Public housing estate in Tsuen Wan, Hong Kong

Bo Shek Mansion (寶石大廈) is a Flat-for-Sale Scheme public housing estate in Tsuen Wan, New Territories, Hong Kong located at the reclaimed land in Sha Tsui Road. It now consists of 3 residential buildings, built in 1996 by Hong Kong Housing Society. It, in total, offers 268 units for rental use and 400 units for the Flat-for-Sale Scheme. Its name in Chinese, literally "Precious Stones Estate" in English, was derived from the nearby Shek Pik San Tsuen (石碧新村; the character 石 means "stone").

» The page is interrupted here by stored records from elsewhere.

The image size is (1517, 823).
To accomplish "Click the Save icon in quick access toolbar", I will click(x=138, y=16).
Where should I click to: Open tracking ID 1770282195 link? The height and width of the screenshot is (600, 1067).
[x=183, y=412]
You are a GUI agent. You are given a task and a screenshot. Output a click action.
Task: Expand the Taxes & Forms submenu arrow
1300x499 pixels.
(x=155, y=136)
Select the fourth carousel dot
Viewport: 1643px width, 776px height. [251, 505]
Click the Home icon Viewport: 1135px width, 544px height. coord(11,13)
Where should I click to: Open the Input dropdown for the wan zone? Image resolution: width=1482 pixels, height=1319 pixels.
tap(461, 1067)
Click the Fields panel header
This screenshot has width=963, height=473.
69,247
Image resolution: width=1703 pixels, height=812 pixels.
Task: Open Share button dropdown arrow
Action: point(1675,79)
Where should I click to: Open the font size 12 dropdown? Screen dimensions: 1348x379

The original estate was demolished in 1992, and 3 buildings, which stand today, were rebuilt at the site in 1996.

==Background==
Prior to the redevelopment in 1996, the English name for the estate was "Bo Shek Dai Ha", completely transliterated from the Chinese pronunciation. However, it was renamed Bo Shek Mansion afterwards.

==Houses==

| Name | Chinese name | Completed |
| Block 1 | 第1座 | 1996 |
| Block 2 | 第2座 |
| Block 3 | 第3座 |

==Politics==
Bo Shek Mansion is located in Yeung Uk Road constituency of the Tsuen Wan District Council. It is currently represented by Steven Lam Sek-tim, who was elected in the 2019 elections.